REQUIREMENT: Starting at the line that contains "Instruction: Open the green", set down each line exactly until the records end, keeping both ends and adding nothing.

AVAILABLE RECORDS:
○ ○ ○ ○ ○ ○ ○

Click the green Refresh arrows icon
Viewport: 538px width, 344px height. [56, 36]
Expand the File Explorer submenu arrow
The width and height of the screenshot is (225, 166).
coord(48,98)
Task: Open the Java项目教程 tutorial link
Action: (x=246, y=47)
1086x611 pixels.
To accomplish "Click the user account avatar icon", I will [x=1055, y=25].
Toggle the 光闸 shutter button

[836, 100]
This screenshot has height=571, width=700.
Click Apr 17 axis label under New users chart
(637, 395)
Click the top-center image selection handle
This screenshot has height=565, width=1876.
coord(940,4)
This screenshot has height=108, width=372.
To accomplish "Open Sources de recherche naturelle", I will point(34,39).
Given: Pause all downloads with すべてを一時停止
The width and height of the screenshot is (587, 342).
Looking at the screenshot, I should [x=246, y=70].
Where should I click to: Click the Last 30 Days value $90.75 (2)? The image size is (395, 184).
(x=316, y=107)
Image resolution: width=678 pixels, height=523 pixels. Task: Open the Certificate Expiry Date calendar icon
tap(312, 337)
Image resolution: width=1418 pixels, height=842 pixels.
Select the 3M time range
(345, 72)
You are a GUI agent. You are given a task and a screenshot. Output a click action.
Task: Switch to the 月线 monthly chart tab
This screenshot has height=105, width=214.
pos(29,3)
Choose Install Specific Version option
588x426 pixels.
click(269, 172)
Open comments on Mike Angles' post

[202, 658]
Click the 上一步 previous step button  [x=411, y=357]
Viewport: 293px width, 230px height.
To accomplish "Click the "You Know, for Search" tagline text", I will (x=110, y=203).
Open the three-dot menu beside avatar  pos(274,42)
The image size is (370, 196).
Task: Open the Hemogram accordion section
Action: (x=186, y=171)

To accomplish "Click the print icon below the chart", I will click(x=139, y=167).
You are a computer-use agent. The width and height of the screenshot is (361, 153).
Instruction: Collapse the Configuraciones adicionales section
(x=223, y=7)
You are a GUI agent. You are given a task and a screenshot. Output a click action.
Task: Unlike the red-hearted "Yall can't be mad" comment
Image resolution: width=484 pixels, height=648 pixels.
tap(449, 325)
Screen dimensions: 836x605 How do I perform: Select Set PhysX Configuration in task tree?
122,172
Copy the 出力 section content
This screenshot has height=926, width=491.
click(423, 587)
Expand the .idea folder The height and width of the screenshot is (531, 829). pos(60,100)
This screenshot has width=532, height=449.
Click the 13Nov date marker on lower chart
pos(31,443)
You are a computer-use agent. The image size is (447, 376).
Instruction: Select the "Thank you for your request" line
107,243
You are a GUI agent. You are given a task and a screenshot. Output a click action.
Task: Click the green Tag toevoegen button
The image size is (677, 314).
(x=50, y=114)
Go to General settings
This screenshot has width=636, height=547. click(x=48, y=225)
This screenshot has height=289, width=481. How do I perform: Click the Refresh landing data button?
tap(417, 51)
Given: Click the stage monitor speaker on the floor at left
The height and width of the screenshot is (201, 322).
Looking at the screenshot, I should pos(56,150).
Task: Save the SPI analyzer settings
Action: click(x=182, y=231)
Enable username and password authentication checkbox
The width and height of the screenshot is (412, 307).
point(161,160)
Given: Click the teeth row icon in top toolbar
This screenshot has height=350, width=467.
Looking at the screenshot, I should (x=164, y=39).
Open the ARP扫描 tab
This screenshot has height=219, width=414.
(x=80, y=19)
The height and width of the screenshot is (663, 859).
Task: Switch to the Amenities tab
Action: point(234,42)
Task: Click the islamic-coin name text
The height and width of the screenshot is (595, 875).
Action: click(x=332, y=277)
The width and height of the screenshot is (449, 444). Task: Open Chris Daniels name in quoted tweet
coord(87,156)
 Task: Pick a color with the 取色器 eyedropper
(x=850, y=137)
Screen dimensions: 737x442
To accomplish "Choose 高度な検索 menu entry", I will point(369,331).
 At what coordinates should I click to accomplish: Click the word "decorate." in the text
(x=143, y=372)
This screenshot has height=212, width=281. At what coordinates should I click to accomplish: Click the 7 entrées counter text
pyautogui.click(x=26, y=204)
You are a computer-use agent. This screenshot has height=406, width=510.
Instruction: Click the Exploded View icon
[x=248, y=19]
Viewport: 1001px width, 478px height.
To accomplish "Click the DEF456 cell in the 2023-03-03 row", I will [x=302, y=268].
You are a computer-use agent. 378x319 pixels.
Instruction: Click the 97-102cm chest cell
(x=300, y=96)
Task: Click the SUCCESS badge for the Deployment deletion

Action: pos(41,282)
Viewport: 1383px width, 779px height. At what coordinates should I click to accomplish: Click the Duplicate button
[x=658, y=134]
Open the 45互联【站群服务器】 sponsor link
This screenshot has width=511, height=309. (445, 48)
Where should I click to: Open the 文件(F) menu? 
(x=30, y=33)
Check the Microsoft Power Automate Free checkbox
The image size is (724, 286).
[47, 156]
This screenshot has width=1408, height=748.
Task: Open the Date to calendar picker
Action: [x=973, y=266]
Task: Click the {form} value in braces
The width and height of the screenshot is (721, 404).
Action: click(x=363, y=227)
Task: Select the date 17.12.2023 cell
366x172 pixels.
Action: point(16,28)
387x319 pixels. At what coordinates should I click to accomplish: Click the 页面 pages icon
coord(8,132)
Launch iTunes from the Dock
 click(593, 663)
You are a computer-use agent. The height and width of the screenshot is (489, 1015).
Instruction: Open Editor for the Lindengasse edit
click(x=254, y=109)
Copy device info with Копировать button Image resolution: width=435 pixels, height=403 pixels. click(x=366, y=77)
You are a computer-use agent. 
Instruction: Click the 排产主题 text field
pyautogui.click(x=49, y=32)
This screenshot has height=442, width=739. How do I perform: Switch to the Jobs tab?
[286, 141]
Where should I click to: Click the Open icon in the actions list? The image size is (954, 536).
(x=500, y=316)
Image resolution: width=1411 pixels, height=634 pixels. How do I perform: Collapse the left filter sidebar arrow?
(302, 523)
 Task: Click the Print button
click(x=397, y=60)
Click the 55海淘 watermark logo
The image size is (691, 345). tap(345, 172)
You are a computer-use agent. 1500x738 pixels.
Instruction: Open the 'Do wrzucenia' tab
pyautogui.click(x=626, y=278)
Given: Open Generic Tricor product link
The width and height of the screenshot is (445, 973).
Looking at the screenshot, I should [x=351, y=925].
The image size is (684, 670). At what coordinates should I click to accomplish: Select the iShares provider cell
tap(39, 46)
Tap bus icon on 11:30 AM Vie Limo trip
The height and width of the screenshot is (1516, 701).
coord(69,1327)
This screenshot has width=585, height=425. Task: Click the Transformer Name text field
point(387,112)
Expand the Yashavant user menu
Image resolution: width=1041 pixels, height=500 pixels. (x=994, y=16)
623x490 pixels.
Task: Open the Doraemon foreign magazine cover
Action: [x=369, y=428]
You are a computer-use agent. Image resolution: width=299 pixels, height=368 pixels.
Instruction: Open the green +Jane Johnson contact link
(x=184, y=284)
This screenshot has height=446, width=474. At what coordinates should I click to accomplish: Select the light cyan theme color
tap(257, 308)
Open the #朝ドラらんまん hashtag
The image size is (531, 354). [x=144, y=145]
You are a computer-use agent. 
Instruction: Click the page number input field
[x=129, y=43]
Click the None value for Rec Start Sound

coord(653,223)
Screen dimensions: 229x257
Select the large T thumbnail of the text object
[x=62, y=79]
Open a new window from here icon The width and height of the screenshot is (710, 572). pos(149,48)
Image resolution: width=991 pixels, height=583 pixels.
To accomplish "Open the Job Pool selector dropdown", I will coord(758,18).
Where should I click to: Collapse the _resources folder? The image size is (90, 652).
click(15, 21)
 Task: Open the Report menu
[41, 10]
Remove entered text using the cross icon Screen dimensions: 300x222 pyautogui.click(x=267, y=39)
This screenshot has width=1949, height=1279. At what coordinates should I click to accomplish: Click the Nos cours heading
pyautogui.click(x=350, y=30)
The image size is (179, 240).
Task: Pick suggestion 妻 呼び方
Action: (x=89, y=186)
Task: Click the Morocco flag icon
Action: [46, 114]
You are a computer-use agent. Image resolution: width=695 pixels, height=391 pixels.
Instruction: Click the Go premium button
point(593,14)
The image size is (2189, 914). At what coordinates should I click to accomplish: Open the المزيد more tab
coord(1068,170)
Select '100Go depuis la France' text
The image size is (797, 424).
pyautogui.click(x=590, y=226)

○ ○ ○ ○ ○ ○ ○

EXPECTED OUTPUT:
Instruction: Open the green +Jane Johnson contact link
(x=184, y=284)
This screenshot has height=446, width=474. At what coordinates should I click to accomplish: Select the light cyan theme color
tap(257, 308)
Open the #朝ドラらんまん hashtag
The image size is (531, 354). [x=144, y=145]
You are a computer-use agent. 
Instruction: Click the page number input field
[x=129, y=43]
Click the None value for Rec Start Sound

coord(653,223)
Screen dimensions: 229x257
Select the large T thumbnail of the text object
[x=62, y=79]
Open a new window from here icon The width and height of the screenshot is (710, 572). pos(149,48)
Image resolution: width=991 pixels, height=583 pixels.
To accomplish "Open the Job Pool selector dropdown", I will coord(758,18).
Where should I click to: Collapse the _resources folder? The image size is (90, 652).
click(15, 21)
 Task: Open the Report menu
[41, 10]
Remove entered text using the cross icon Screen dimensions: 300x222 pyautogui.click(x=267, y=39)
This screenshot has width=1949, height=1279. At what coordinates should I click to accomplish: Click the Nos cours heading
pyautogui.click(x=350, y=30)
The image size is (179, 240).
Task: Pick suggestion 妻 呼び方
Action: (x=89, y=186)
Task: Click the Morocco flag icon
Action: [46, 114]
You are a computer-use agent. Image resolution: width=695 pixels, height=391 pixels.
Instruction: Click the Go premium button
point(593,14)
The image size is (2189, 914). At what coordinates should I click to accomplish: Open the المزيد more tab
coord(1068,170)
Select '100Go depuis la France' text
The image size is (797, 424).
pyautogui.click(x=590, y=226)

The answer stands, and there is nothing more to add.